Recently, Inge walked into the bookstore at Shaw and found a rare item to wear leading up to the event: A special sequined shirt with the Shaw name and a big “65” under it.

“That ’65’ is the year that I first came to Shaw,” said Inge.

She has her old student ID to prove it.

“The (store) manager was excited. I said, ‘This was my year. It’s the year I first came to Shaw,'” said Inge.

That’s when Inge boarded a train leaving her home in Sanford, Florida, to pursue a college degree at Shaw. Inge worked in the college’s cafeteria to help pay for her education.

She had big goals.

“I always dreamed of going to med school because I was sick a lot as a child. I dreamed of being a surgeon,” said Inge.

She was also interested in engineering.

After marriage and the birth of her daughter, Inge put her plans for a degree at Shaw on hold. Inge’s daughter, Marisa Ratliff Dunston, said her mom made great sacrifices for her family.
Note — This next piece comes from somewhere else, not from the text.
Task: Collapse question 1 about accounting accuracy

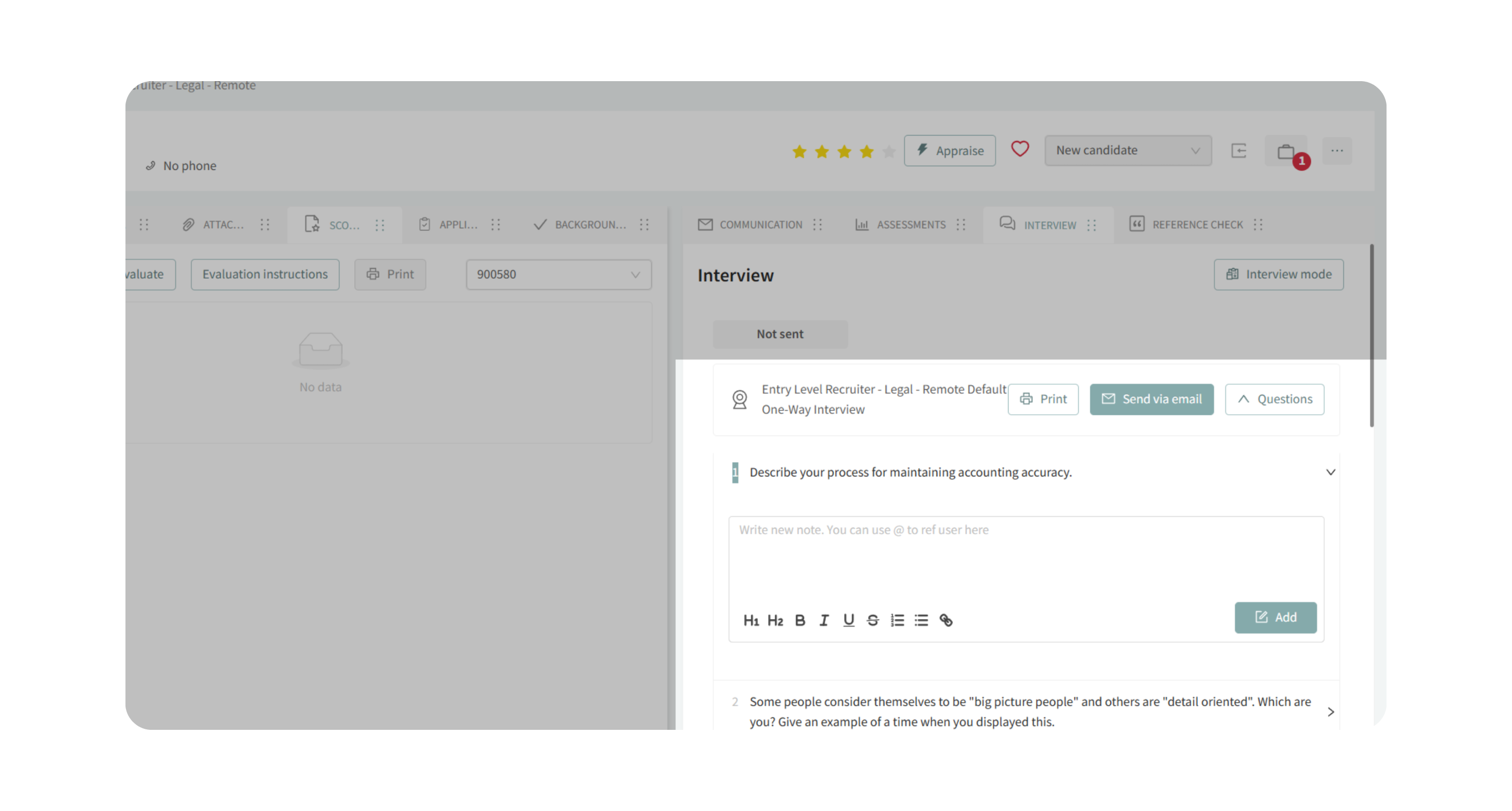Action: pos(1330,472)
“She put her life on hold so that I could finish my 21 years, all of my education, so that I could be successful today,” said Dunston.
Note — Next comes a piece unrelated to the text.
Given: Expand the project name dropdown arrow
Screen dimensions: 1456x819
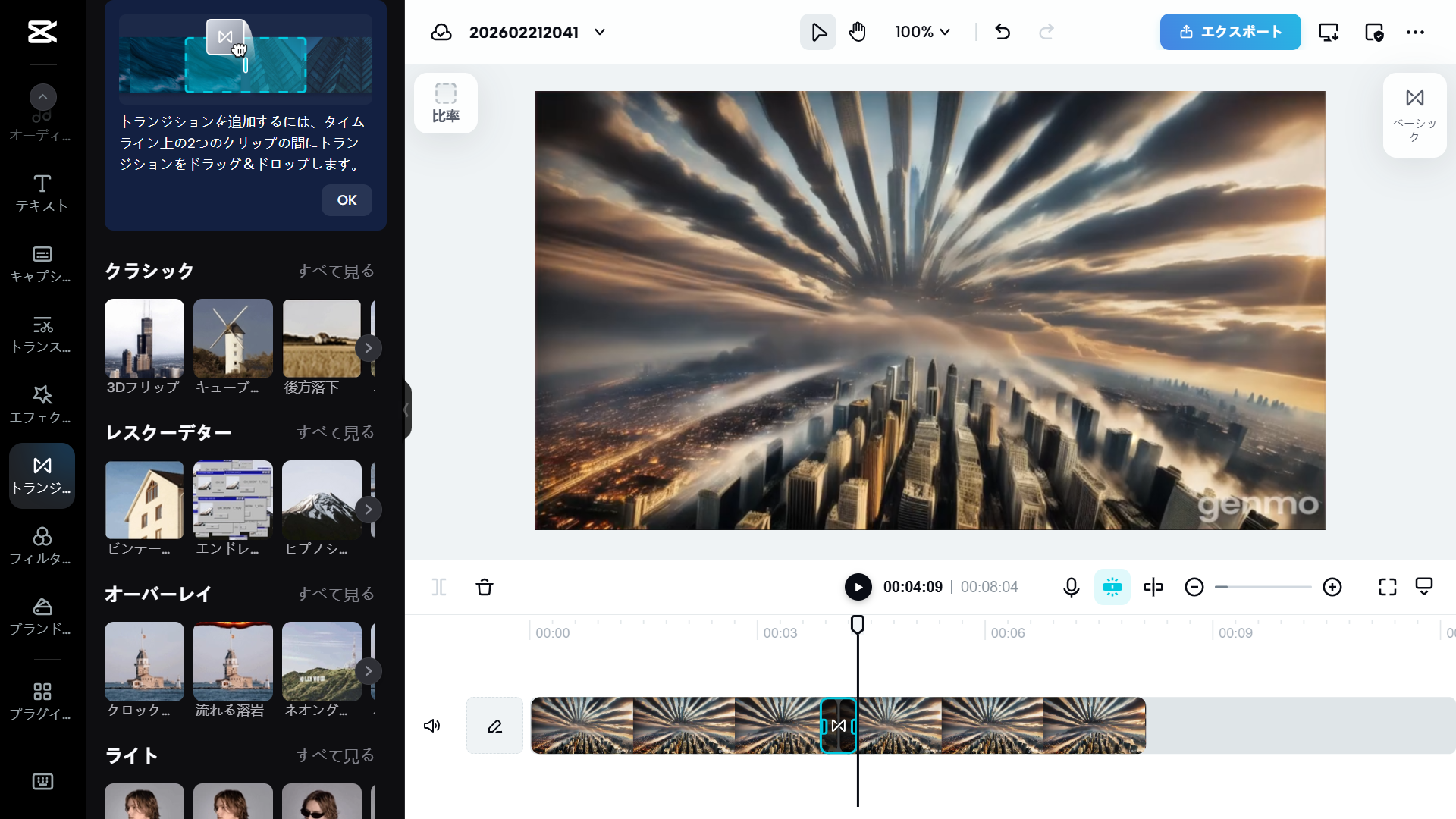Looking at the screenshot, I should [600, 32].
Dunston is now retired from a long career serving in the U.S. military, having been stationed in places like Germany and Japan.

When Inge’s husband passed away in 2015, she often stayed with her daughter in those foreign countries. Then she decided to return to the Shaw campus to finish what she started by re-enrolling.
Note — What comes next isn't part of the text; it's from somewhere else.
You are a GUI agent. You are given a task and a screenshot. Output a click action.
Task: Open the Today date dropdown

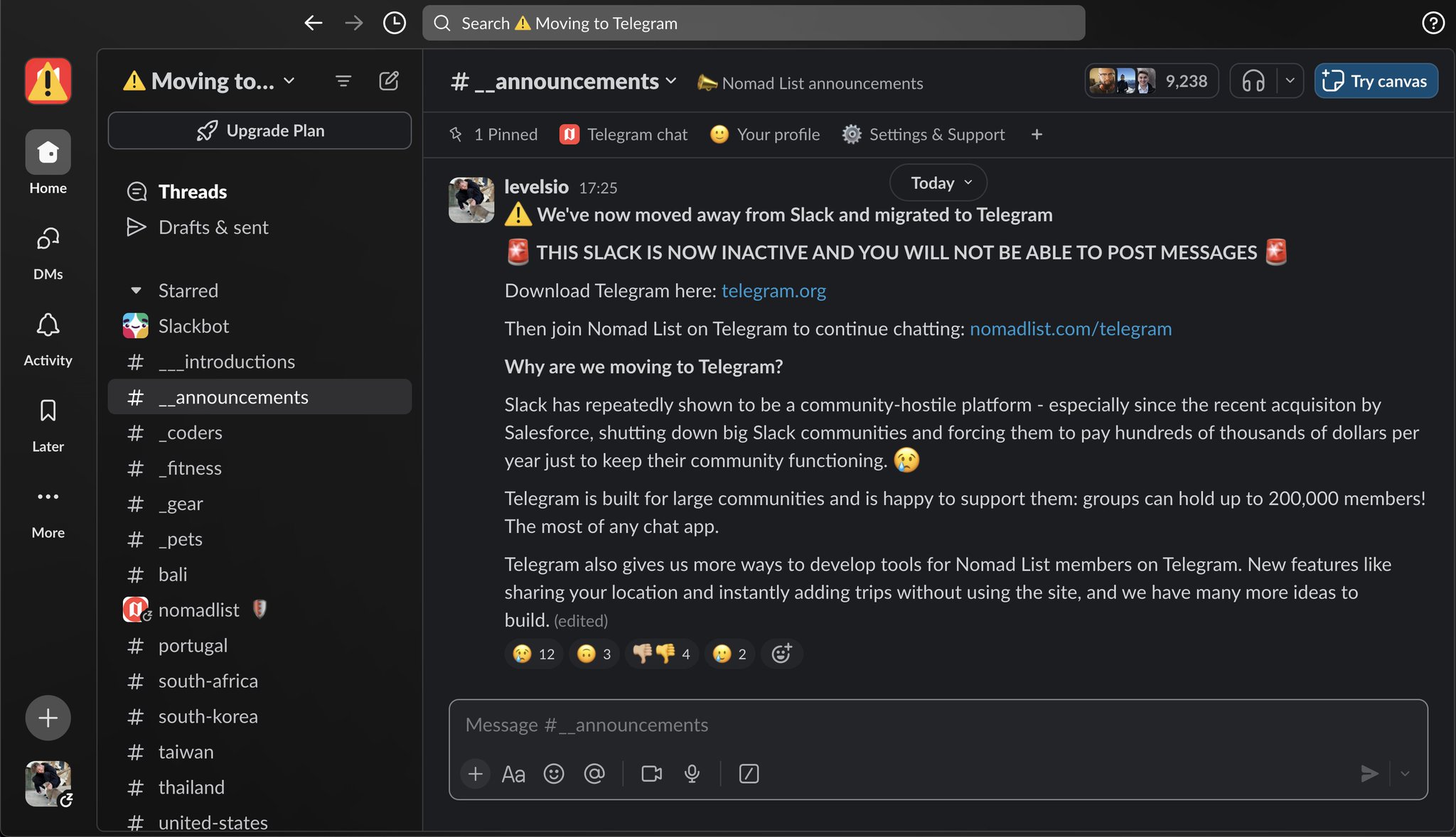click(938, 183)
Inge remembers the reaction at the enrollment office.

“The lady looked at me and she said, ‘I don’t know if we got your records,'” said Inge. “And I said, ‘Then find them!'”

The records were found; however, many things about a Shaw education had changed since the 1960’s – for instance, computers and e-mail.

Dunston said, “There were still some things that she had trouble grasping so I was there to help her.”

In her daughter’s home, sitting on the living room couch, Inge’s arm rested on a pillow that echoed her own philosophy of life: Choose to be happy!

She said, “You gotta live ’til you die, so why not be happy doing something that makes you happy and get involved?”

In between her first and second efforts to earn a degree at Shaw, Inge’s jobs included working for NASA during the first space shuttle mission as well as working at Disney World as a safety instructor.